Das Faszinierende ist nämlich, fernab der zusätzlichen Bilddimension, dass der Film selbst kaum gealtert ist. Wie anno 1997 musste ich zwar über die simple Schwarzweiß-Malerei lachen, mit der Cameron die Klassengesellschaft an Bord portraitiert, vom parodistisch versnobten Oberdeck bis zu armen, aber stets lustigen Seelen in der dritten Klasse, die zu ausgelassener Folklore feiern.

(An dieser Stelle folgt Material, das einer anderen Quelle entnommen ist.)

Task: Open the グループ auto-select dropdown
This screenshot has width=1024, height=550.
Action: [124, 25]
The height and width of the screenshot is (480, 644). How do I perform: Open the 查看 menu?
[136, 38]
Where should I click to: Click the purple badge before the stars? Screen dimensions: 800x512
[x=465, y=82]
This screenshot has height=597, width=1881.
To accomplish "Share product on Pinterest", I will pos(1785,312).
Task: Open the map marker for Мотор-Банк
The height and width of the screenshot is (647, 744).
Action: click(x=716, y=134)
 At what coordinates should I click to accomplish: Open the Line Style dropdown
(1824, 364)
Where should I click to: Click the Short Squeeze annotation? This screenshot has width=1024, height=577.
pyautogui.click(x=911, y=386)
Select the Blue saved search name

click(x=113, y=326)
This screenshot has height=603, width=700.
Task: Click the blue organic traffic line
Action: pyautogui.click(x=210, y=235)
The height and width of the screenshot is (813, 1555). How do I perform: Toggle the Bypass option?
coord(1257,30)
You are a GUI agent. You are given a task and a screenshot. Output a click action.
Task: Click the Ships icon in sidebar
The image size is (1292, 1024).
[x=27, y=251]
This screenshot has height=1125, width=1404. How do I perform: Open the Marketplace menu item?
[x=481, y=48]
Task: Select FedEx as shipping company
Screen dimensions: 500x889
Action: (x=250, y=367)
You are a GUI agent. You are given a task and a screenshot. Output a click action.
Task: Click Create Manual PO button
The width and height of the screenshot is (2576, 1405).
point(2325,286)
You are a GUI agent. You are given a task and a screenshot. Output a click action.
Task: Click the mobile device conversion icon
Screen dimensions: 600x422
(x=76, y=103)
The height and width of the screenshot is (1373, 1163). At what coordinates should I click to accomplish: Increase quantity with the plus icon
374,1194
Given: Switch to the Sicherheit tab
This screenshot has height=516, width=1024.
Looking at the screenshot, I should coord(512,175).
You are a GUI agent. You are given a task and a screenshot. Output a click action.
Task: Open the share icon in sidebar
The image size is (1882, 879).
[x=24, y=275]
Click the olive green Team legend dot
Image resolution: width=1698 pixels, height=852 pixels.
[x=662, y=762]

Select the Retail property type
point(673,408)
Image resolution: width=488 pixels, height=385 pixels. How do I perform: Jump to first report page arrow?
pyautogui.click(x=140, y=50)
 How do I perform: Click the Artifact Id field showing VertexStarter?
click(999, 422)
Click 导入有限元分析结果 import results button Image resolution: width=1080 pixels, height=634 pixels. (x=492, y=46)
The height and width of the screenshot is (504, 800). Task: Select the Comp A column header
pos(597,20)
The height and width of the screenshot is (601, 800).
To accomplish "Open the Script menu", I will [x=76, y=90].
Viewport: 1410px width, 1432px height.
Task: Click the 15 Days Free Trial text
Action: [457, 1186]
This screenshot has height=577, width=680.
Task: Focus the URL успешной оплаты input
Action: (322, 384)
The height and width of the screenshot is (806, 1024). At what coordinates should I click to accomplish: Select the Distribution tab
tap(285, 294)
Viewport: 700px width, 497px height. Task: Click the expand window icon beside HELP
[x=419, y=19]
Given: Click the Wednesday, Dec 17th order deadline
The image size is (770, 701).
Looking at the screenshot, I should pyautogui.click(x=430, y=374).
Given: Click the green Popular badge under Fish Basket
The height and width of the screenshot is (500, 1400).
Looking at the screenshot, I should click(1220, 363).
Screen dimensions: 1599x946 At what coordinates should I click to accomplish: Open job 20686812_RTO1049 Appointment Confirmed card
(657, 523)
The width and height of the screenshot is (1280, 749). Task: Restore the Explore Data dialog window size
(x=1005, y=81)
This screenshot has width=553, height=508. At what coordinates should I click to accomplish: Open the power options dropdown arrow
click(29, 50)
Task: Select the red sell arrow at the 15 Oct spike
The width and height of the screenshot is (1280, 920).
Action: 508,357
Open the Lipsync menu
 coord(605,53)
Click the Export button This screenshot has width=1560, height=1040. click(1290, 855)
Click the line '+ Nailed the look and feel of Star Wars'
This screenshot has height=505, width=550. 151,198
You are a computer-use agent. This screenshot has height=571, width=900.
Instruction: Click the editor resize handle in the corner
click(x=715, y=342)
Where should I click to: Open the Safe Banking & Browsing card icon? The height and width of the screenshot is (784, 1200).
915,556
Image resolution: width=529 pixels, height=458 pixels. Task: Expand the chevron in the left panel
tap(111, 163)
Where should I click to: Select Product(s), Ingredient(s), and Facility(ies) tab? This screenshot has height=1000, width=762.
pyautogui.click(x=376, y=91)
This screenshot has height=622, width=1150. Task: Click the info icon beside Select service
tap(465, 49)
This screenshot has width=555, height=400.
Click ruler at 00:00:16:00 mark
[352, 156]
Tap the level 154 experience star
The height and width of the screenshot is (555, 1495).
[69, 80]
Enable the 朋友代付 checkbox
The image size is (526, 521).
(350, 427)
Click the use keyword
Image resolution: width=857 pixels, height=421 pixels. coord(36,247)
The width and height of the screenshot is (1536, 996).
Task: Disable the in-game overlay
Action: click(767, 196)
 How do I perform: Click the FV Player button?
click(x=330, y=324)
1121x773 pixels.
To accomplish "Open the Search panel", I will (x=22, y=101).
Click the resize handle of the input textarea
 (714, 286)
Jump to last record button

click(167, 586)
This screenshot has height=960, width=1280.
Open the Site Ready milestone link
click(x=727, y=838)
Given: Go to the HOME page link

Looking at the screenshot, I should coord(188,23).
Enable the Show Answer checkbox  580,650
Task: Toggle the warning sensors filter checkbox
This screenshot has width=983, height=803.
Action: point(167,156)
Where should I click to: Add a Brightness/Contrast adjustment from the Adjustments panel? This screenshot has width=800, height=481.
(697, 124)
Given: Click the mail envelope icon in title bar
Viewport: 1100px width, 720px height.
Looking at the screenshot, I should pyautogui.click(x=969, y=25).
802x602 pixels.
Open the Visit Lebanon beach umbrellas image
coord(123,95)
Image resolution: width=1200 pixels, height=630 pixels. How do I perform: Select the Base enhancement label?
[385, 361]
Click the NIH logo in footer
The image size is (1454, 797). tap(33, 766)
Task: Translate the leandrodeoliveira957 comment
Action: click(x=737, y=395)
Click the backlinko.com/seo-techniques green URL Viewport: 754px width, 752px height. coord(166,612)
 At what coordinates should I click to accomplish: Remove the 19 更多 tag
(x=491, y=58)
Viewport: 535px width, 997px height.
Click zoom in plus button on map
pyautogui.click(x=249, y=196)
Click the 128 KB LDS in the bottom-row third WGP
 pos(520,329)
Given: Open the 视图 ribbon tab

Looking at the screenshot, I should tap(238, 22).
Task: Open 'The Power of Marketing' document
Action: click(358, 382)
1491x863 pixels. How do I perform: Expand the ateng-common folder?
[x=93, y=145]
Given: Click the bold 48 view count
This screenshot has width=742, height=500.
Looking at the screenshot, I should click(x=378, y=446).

„Dieses Drama, das sich vor hundert Jahren mitten im Atlantik ereignete, war viel mehr als nur eine Katastrophe“, meint der Titanic-Spezialist Ric Marechal im FM4-Gespräch. „Es war aus vielerlei Gründen der Beginn eines Mythos, der noch heute unzählige Leute beschäftigt. In gewisser Weise stand der Untergang des Schiffs für das Ende einer kurzen Periode des Friedens und kündigte den ersten Weltkrieg an. Die Titanic mit ihren höchst unterschiedlichen Decks spiegelte auch die harte Klassengesellschaft wieder und das soziale Brodeln deswegen. Nicht umsonst sind ungleich mehr Menschen aus der dritten Klasse ertrunken als aus der Ersten.“

Den putzig-jungen Leo DiCaprio kann man, im Vergleich zur gealterten Variante, auch nicht ernstnehmen. Und wenn die Panflöten von James Horner ertönen, darf man genauso die Nase rümpfen wie beim gefürchteten Abspannsong panisch flüchten. Eines hat sich aber nicht verändert: Sobald der Eisberg doomig ins Bild rückt und die Hysterie den Film übernimmt, funktioniert die Dramaturgie minutiös wie eh und je, da wird es ernst, gibt es keine Flucht.

Cameron gelingen dann nicht nur effekttechnische Triumphe, sondern auch zahlreiche Vignetten der Todesangst, des (Anti-)Heldentums und der Trauer. Wobei Eventkino-Konkurrenten wie Michael Bay oder Steven Spielberg der visuelle Bombast entweder in sinnentleertem Geprotze oder reaktionären Idyllen endet, erzählt James Cameron von unwiederbringlichen Augenblicken, der Melancholie des Moments, von Liebe, Tod und dass uns am Ende nur die Erinnerung bleibt.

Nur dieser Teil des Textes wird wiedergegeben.